Change From Baseline in Gmax After Single Doses of 0.6 mg Lg, or 1.2 mg Lg, Compared With Single Doses of Placebo or OXM	Baseline and up to 160 minutes after start of GGI	Participants received on Day (-1) an overnight IV infusion of insulin titrated to achieve baseline fasting plasma glucose on Day 1 of between 90 and 130 mg/dL. Participants also received on Day (-1) a single dose of Lg or placebo for Lg, after which insulin infusion was discontinued. Following overnight fast, participants received on Day 1 a single dose of OXM or placebo for OXM, accompanied by up to 160 minutes of GGI. During GGI glucose (20% D/W) was gradually infused at rates of 2,4,6 and 10 mg/kg/min, with each rate lasting approximately 40 minutes. Glucose levels were measured from blood collected at baseline and during GGI to determine the maximum ambient glucose concentration above baseline.

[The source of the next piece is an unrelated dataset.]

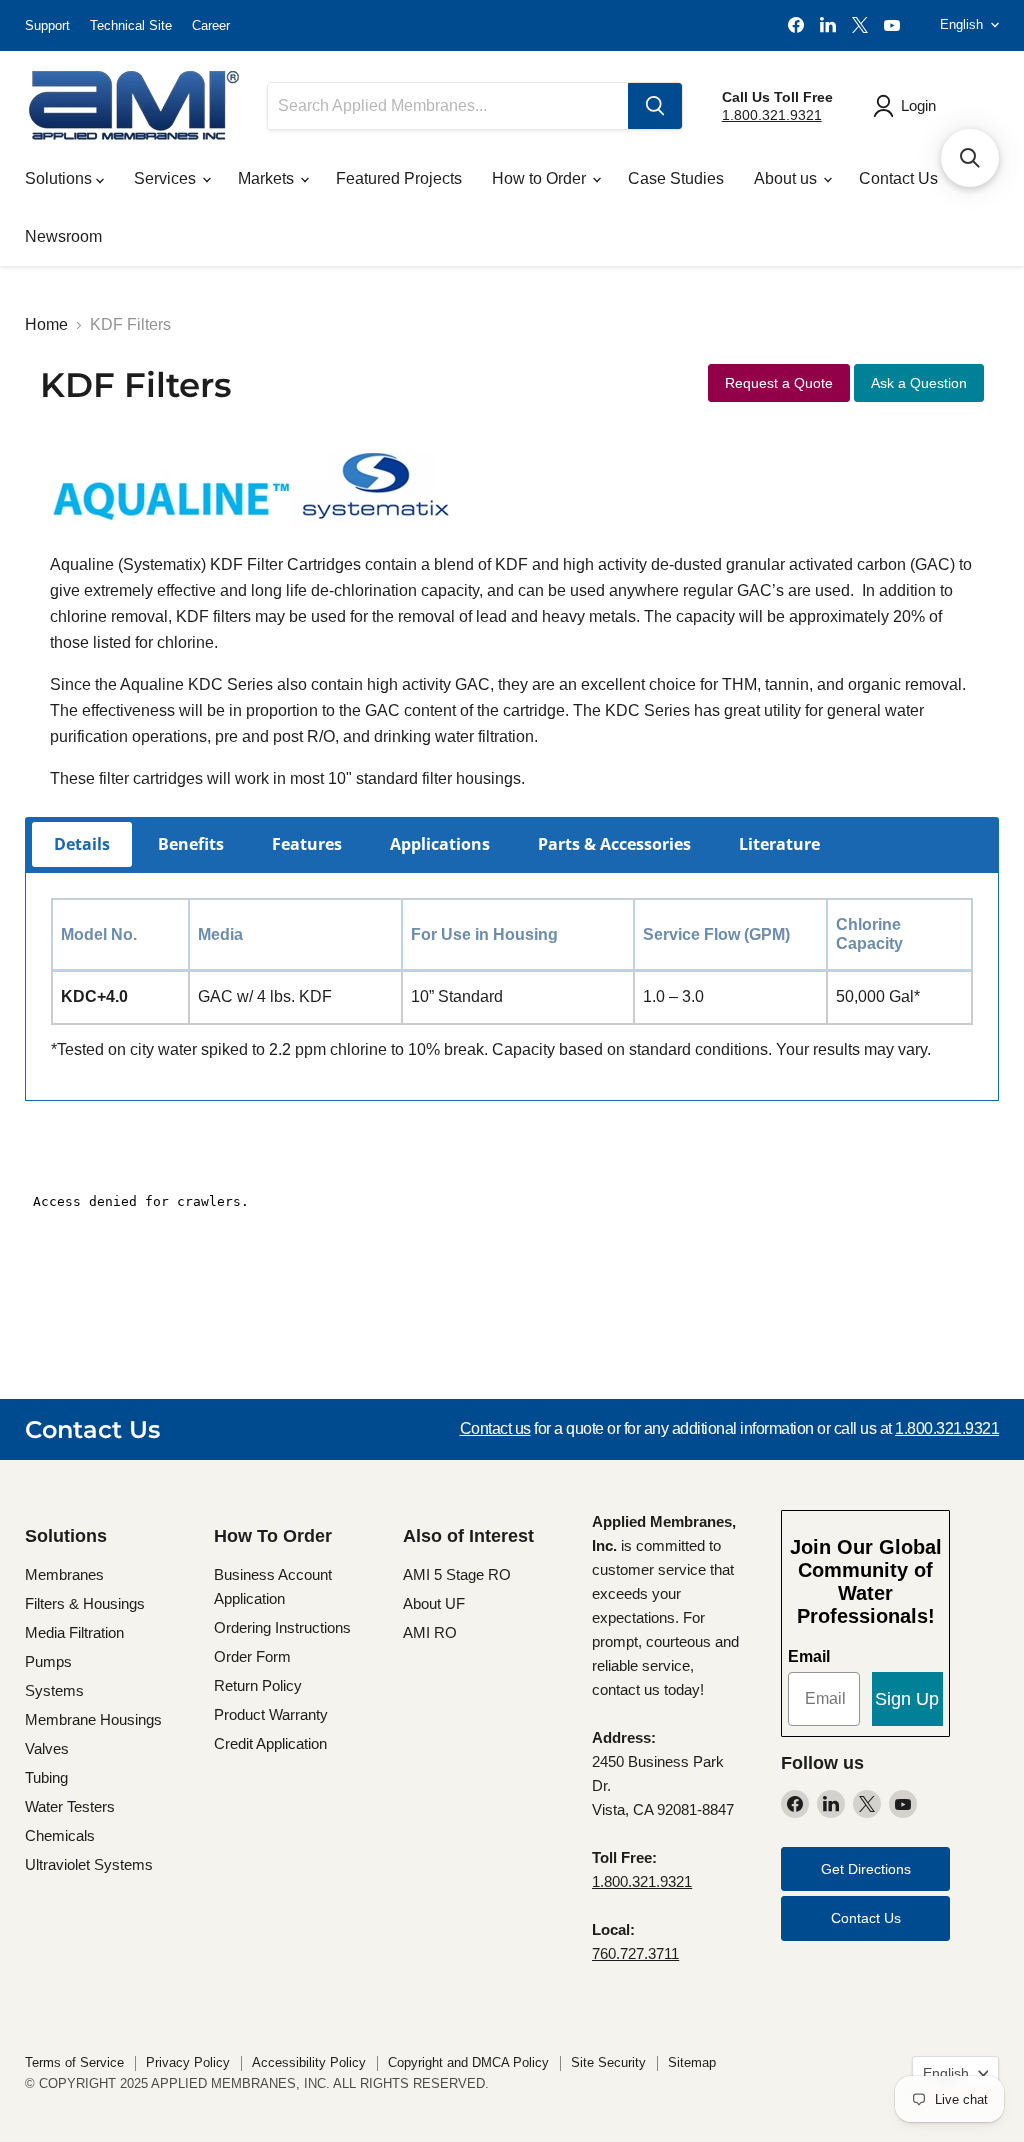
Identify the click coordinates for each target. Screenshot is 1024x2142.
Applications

Change From Baseline in Insulinotrophic Effect (ISR/G) After Single Doses of 0.6 mg Lg, or 1.2 mg Lg, Compared With Single Doses of Placebo or OXM	Baseline and up to 160 minutes after start of GGI	Participants received on Day (-1) an overnight IV infusion of insulin titrated to achieve baseline fasting plasma glucose on Day 1 of between 90 and 130 mg/dL. Participants also received on Day (-1) a single dose of Lg or placebo for Lg, after which insulin infusion was discontinued. Following overnight fast, participants received on Day 1 a single dose of OXM or placebo for OXM, accompanied by up to 160 minutes of GGI. During GGI glucose (20% D/W) was gradually infused at rates of 2,4,6 and 10 mg/kg/min, with each rate lasting approximately 40 minutes. Glucose (G), insulin and C-peptide levels were measured from blood collected at baseline and during GGI; with the decay in C-peptide concentration used to indirectly estimate the Insulin Secretion Rate (ISR) and hence determine ISR/G.